Richard Daniel "Ric" Killian is an American businessman, United States Army officer, and politician who served as a member of the North Carolina House of Representatives from 2007 to 2013.

Early life, education, and business career
Killian was born in Kaukauna, Wisconsin, in 1964. He was also raised there. In 1986, he earned a BS in organizational leadership from the United States Military Academy at West Point. He was a lieutenant/captain of the United States Army from 1986 to 1991. After that, he retired and has been a colonel in the U.S. Army Reserve since.

After retiring from the U.S. Army, Killian went into real estate.

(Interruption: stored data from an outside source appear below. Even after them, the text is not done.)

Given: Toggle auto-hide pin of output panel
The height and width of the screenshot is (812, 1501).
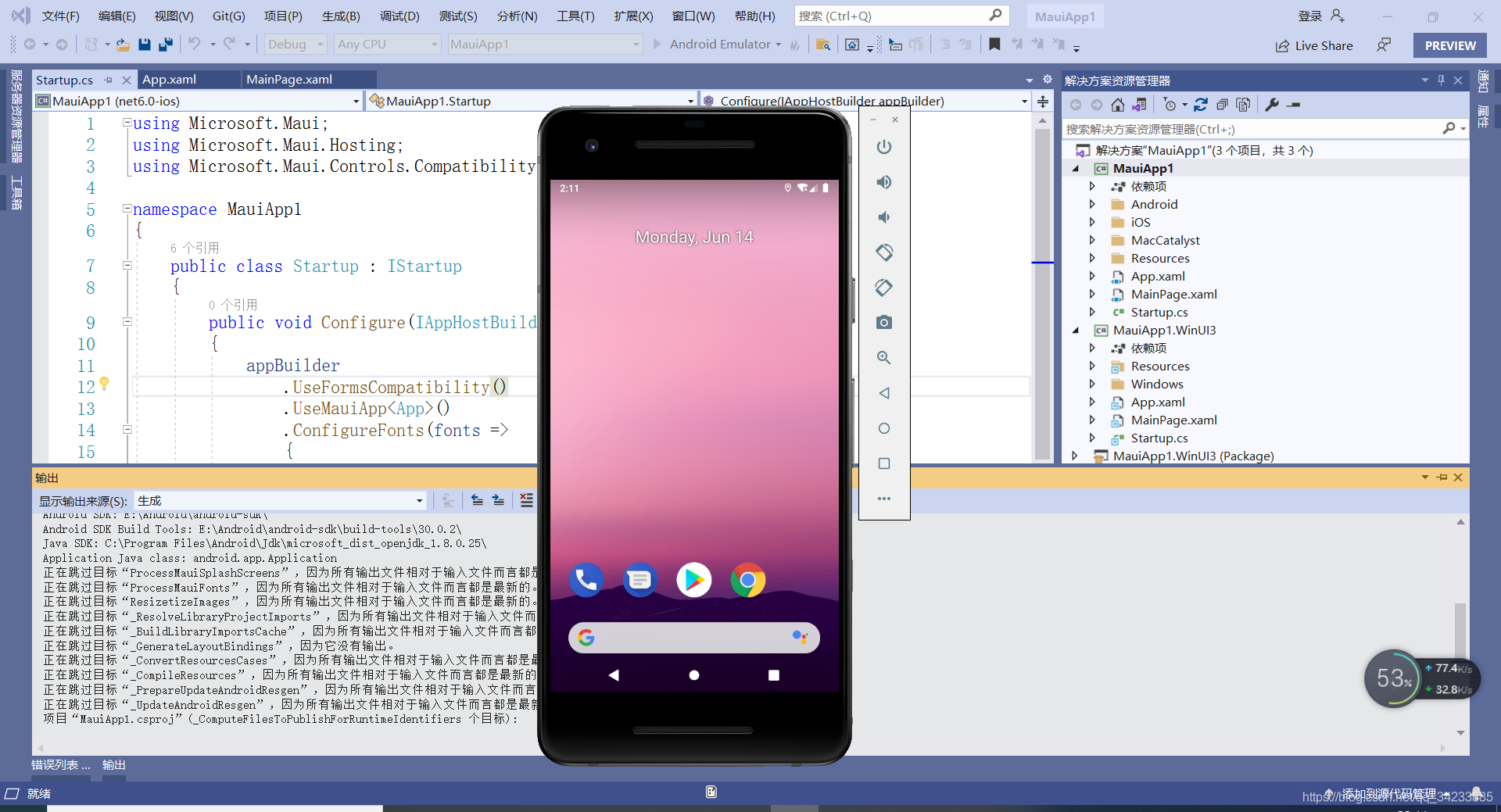Looking at the screenshot, I should [x=1442, y=478].
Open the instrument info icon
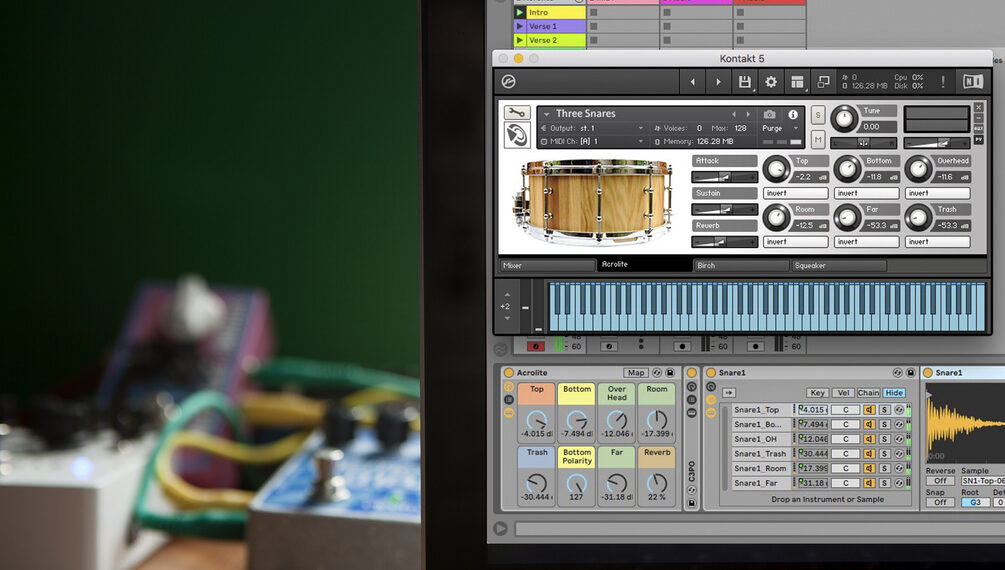 pos(793,114)
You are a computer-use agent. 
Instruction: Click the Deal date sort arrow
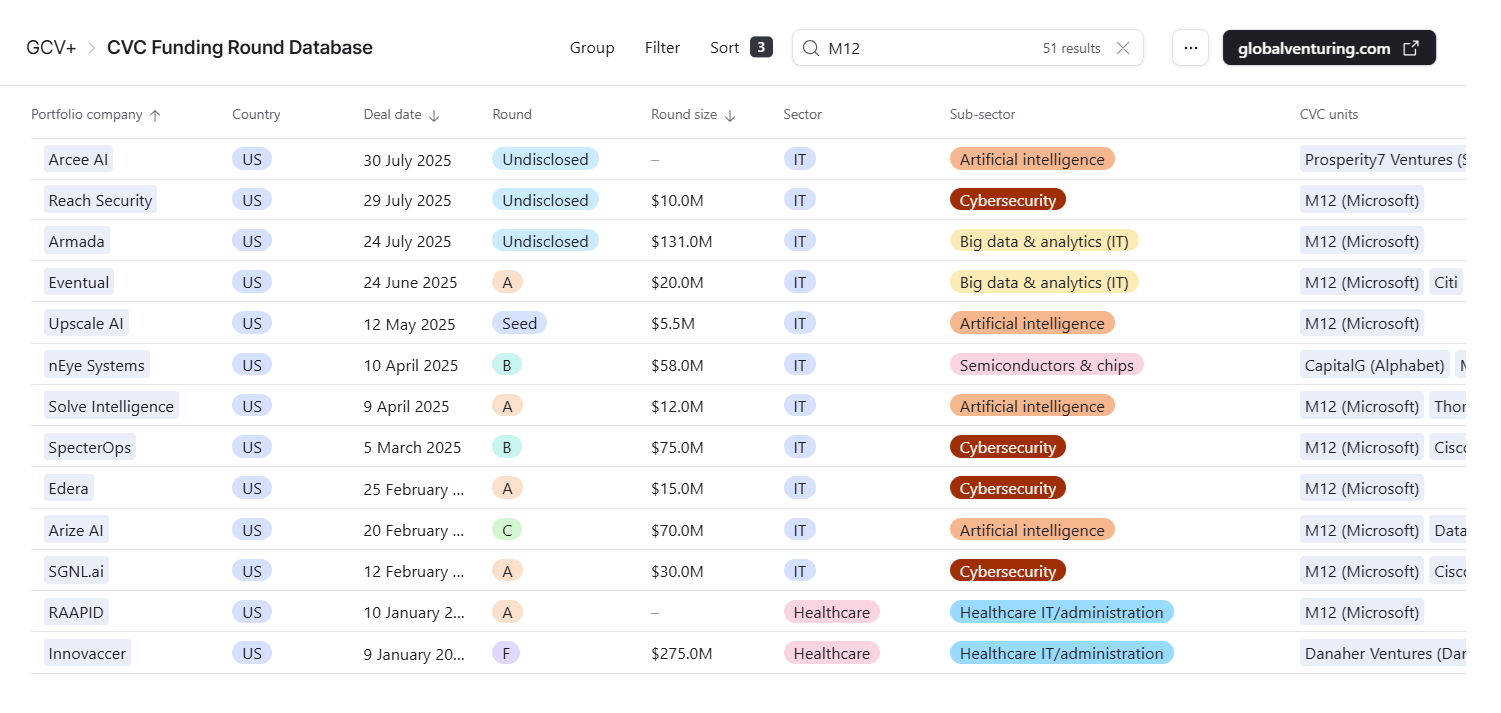[x=434, y=115]
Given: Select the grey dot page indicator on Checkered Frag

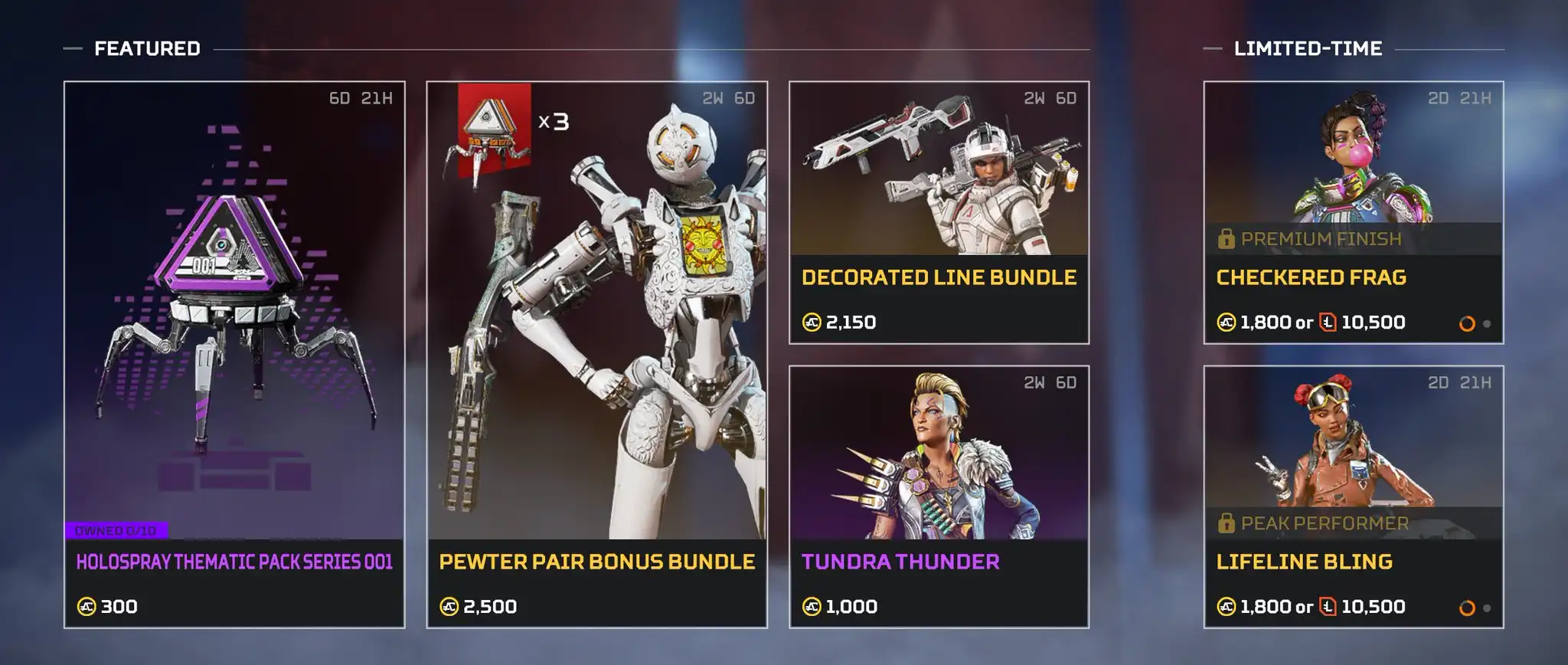Looking at the screenshot, I should click(1487, 323).
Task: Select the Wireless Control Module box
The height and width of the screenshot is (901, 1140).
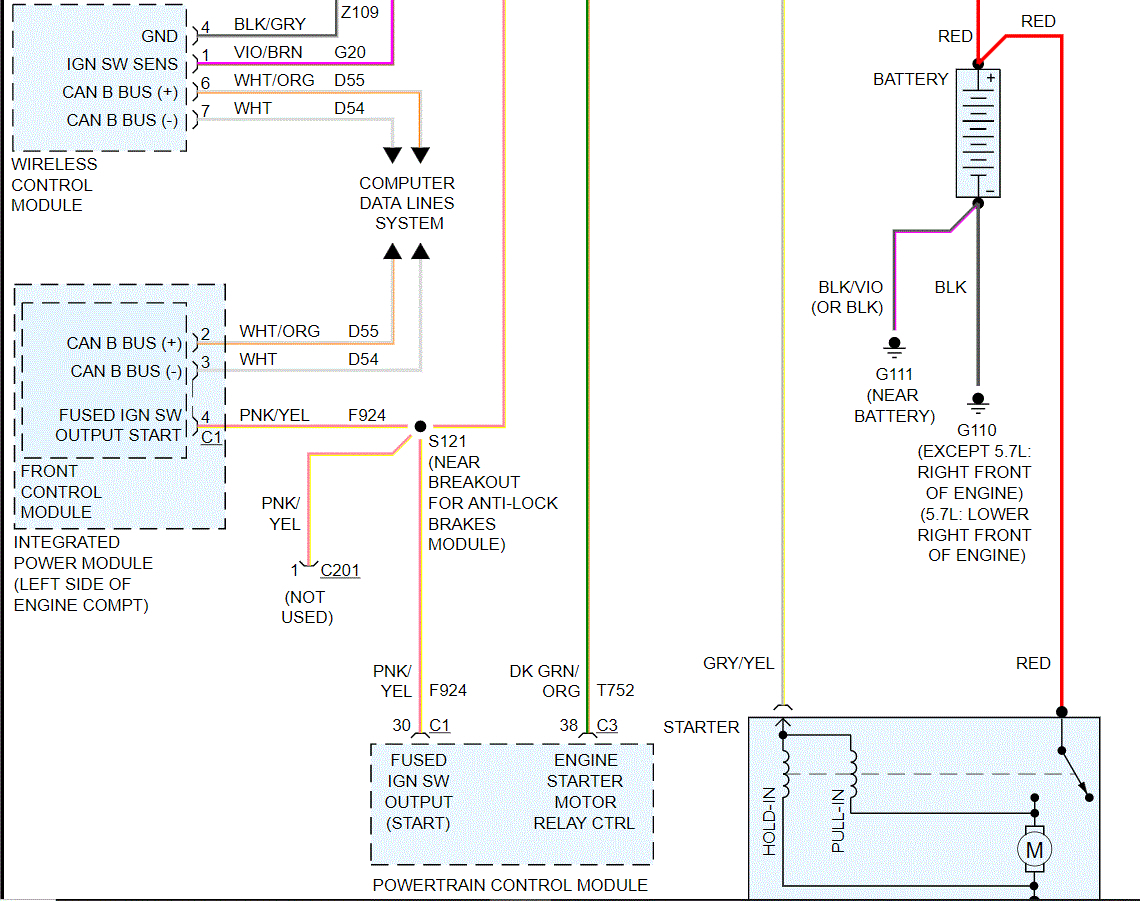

In 1995, he was named president of Howey Construction & Development and served until that position until 2000. He was then general manager of NVR until 2003. After that, he was vice president of Orleans Home builders until he was appointed to the North Carolina House of Representatives in 2006.

Early political career
In 1992, he was elected to the Kaukauna Area School District Board of Education and served one term. In 2004, he decided to run again to become a school board member, this time on the Mecklenburg Area Catholic School Board of Education.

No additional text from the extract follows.